Depending on whom you ask, COP28 was a historic success; a disappointment; a step in the right direction; dominated by Big Oil; and a framework, not a magic bullet (among many other reactions). Such disparate responses are due in part to just how large COP has become; 85,000 people from almost 200 countries descending upon Dubai’s Expo City for 12 days this past December. There’s no way for any one human to experience the entirety of what the conference has to offer.
Columbia Climate School faculty lecturer and COP28 attendee Andrew Kruczkiewicz expands on this point, saying even the definition of success at COP is relative: “Any progress towards a key goal, such as phasing out of fossil fuels, can be seen through a variety of lenses,” he says. “Perceptions of success or failure are based on a variety of factors including speed of achieving the goal; the degree to which the steps outlined are binding or not binding; and the extent to which the most vulnerable populations will receive increased benefit.”
Even Columbia’s presence at the conference was “multifaceted,” according to Climate School Dean Jeff Shaman, with “faculty, researchers, students and alumni representatives from the Climate School, the School of International and Public Affairs, the Business School, Arts and Sciences, Lamont, the Mailman School of Public Health, to name a few.” But size can confer enormous advantages: “COP is huge, but there really is opportunity at the event to meet across sectors—to bring academics and students together with governmental officials, activists, business and philanthropists,” Shaman says. “This convergence of people from so many sectors is a real opportunity.”
Gender equity was another COP28 theme, with Melissa Lott, Climate School’s professor of professional practice noting “the importance of centering gender equity” in the energy transition at an event co-hosted by Columbia University. Lott was joined by Columbia’s new president, Minouche Shafik, and Columbia Climate School adjunct senior research scholar Catherine McKenna, who said of the event on X, “Frank discussion about challenges faced by women working on climate to be seen & heard [including] at #COP28. But huge opportunity to tackle climate with women at the forefront! Women are leading the new climate revolution!”

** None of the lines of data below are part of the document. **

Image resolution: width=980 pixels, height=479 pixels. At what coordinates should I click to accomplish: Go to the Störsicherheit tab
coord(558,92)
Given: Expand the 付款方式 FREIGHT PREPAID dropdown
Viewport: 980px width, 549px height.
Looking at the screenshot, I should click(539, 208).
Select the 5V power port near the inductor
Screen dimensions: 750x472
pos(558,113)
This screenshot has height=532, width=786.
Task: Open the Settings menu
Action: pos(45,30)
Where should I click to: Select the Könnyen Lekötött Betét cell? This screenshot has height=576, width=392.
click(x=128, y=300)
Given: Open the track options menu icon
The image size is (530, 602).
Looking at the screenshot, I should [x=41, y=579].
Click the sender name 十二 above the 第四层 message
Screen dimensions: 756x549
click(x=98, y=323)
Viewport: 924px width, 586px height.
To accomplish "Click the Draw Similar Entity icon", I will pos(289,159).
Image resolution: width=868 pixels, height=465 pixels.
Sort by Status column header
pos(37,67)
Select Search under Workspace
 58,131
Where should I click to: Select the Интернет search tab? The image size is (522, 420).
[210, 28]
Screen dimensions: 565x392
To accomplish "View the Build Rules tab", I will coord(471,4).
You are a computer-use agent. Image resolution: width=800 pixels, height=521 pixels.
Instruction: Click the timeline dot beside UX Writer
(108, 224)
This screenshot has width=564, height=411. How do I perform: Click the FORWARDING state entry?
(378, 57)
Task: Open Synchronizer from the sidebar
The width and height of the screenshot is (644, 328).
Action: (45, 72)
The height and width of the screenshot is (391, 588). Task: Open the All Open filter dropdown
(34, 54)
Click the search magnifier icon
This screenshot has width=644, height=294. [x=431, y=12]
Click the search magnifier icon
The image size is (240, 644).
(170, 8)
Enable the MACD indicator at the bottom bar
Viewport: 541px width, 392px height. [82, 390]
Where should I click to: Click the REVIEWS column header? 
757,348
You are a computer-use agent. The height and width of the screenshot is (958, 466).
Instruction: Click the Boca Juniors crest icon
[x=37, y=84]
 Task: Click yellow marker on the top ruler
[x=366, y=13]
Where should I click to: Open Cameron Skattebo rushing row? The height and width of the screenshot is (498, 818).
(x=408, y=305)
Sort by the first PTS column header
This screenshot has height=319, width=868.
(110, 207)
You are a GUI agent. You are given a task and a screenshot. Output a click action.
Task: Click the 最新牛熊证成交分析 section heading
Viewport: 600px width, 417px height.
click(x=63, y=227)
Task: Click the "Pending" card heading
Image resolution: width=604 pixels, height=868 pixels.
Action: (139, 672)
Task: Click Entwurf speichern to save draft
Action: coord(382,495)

President Shafik added to that sentiment, saying that she “enjoyed hearing from all the extraordinary women how injecting more female voices at this time of enormous urgency can make progress on climate change happen even faster.”
With COP28 in the rearview mirror, it’s still challenging to assess to what extent the pledges, commitments and actions are sincere or not, says Kruczkiewicz. “That said, the fact that the specific phrasing of ‘transitioning away from fossil fuels’ is included, is a step in the right direction,” he says.
Dean Shaman agrees. “The consensus agreement to ‘transition away’ from fossil fuels is noteworthy. Specifically for COP, I’m hoping to develop opportunities for Climate School students to engage in the negotiation process at future meetings. There is so much work to be done, but I remain optimistic it can be done.”